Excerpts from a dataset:
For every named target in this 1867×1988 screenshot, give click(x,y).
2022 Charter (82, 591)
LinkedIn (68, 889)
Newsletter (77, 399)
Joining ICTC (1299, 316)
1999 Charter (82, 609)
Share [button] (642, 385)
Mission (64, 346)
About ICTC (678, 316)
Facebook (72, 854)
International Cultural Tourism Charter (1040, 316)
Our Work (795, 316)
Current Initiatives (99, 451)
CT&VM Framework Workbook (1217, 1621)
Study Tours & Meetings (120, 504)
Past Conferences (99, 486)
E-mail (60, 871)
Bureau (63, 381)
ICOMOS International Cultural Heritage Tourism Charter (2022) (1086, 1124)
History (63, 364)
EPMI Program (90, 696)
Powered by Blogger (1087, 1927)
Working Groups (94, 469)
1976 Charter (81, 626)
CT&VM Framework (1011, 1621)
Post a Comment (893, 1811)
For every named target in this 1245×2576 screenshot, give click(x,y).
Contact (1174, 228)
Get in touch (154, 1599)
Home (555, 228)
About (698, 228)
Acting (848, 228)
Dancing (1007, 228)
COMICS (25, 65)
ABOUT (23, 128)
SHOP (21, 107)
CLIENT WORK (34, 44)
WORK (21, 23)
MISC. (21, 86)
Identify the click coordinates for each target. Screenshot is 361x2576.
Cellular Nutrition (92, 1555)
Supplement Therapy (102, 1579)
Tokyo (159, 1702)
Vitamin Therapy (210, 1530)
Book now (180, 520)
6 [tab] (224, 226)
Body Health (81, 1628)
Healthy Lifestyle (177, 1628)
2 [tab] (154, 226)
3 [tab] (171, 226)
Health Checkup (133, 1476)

WORK ITEM -> Write the records out once more. Change nothing.

ANSWER BOX ->
For every named target in this 1867×1988 screenshot, give click(x,y).
2022 Charter (82, 591)
LinkedIn (68, 889)
Newsletter (77, 399)
Joining ICTC (1299, 316)
1999 Charter (82, 609)
Share [button] (642, 385)
Mission (64, 346)
About ICTC (678, 316)
Facebook (72, 854)
International Cultural Tourism Charter (1040, 316)
Our Work (795, 316)
Current Initiatives (99, 451)
CT&VM Framework Workbook (1217, 1621)
Study Tours & Meetings (120, 504)
Past Conferences (99, 486)
E-mail (60, 871)
Bureau (63, 381)
ICOMOS International Cultural Heritage Tourism Charter (2022) (1086, 1124)
History (63, 364)
EPMI Program (90, 696)
Powered by Blogger (1087, 1927)
Working Groups (94, 469)
1976 Charter (81, 626)
CT&VM Framework (1011, 1621)
Post a Comment (893, 1811)
For every named target in this 1245×2576 screenshot, give click(x,y).
Contact (1174, 228)
Get in touch (154, 1599)
Home (555, 228)
About (698, 228)
Acting (848, 228)
Dancing (1007, 228)
COMICS (25, 65)
ABOUT (23, 128)
SHOP (21, 107)
CLIENT WORK (34, 44)
WORK (21, 23)
MISC. (21, 86)
Identify the click coordinates for each target. Screenshot is 361x2576.
Cellular Nutrition (92, 1555)
Supplement Therapy (102, 1579)
Tokyo (159, 1702)
Vitamin Therapy (210, 1530)
Book now (180, 520)
6 [tab] (224, 226)
Body Health (81, 1628)
Healthy Lifestyle (177, 1628)
2 [tab] (154, 226)
3 [tab] (171, 226)
Health Checkup (133, 1476)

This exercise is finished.